冷や汗タラタラな九蔵が必死にヨイショするが完全に項垂れる悪魔王は、もうダメだ。しまいには玉座で丸くなる始末である。
悪魔王。
こんなに巨漢で恐怖の権化のようなラスボスでありながら、メンタルはスライム並みではなかろうか。
「プロでなくともせめてシステムエンジニアかデバッカーであればよかろう! フリーターなんてそんな平凡すぎる職業……!」
「いえ! 趣味と言っても友人がほぼいない私は普通の人間よりはるかに多くゲームばかりしていたので、プロ並みにゲームが得意になっていたかもしれません! なので仕方がないかと……!」
「そっそれは真かニューイっ」
「うむ! 真である。
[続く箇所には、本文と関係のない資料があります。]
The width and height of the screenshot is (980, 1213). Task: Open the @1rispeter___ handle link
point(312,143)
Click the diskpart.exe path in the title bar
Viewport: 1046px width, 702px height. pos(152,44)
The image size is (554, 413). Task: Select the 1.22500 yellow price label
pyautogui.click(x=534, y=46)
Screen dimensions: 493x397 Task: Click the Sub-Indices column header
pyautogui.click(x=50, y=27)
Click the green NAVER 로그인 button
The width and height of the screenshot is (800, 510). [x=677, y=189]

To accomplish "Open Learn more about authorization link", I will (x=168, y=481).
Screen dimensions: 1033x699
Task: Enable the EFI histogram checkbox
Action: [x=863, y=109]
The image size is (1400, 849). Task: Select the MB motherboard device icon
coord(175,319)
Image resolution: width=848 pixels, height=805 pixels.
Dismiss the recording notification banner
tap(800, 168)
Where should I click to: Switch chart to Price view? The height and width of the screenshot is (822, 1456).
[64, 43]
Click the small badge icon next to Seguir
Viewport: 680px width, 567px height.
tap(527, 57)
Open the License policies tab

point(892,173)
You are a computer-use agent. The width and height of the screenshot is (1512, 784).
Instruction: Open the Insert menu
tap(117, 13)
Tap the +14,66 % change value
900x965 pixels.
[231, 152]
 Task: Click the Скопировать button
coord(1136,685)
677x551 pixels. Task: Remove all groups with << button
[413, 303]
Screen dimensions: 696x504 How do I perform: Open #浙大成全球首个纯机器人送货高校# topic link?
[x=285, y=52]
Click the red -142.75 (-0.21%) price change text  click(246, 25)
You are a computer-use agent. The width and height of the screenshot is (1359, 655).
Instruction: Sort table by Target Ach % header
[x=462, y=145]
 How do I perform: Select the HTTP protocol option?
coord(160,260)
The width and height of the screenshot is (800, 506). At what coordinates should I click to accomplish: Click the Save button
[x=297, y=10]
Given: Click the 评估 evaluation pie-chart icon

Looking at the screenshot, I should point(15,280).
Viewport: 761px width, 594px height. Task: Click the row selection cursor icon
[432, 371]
いつも九蔵はゲームをしているのだ。オトメゲームというイケメンがたくさん出ているゲームが一番得意なのだよ」
「ちょっ」
「待ていッ! お主アクションゲームは専門外ではないかッ!?」
「俺は手先が器用なタイプなので!」
「器用とかそういう次元じゃないだろう……っ! 恋愛ゲームが専門の趣味人にワンパンでクリアされた我の渾身のラストステージって……っ! ラストステージって……っ!」
「うむ、よくわからないが……九蔵は本当に手先が器用だぞ。なんせピコピコを握る私の手を上から操作してクリアしたのだか」
「間接操作ッ!」
「ニューイッ! お口チャックッ!」
「なぜ!?」
▽ニューイはトドメを刺した!
▽会心の一撃!
▽悪魔王は心が折れた!
そんなキャプションが九蔵の脳内で流れた後、断末魔の悲鳴をあげて萎れる悪魔王。
そしてただ恋人の凄さを自慢しただけでお口にチャックを言い渡されガーン! とショックを受けるニューイ。
──もしかして、悪魔って……ホラーな見かけを裏切るとんでもないヤツしかいねぇんじゃねぇか……?
たった一人の人間の行動に本気で落ち込む二人の悪魔の間で恐ろしすぎる予感を感じた九蔵は、オロオロと騒動の収集に励むのであった。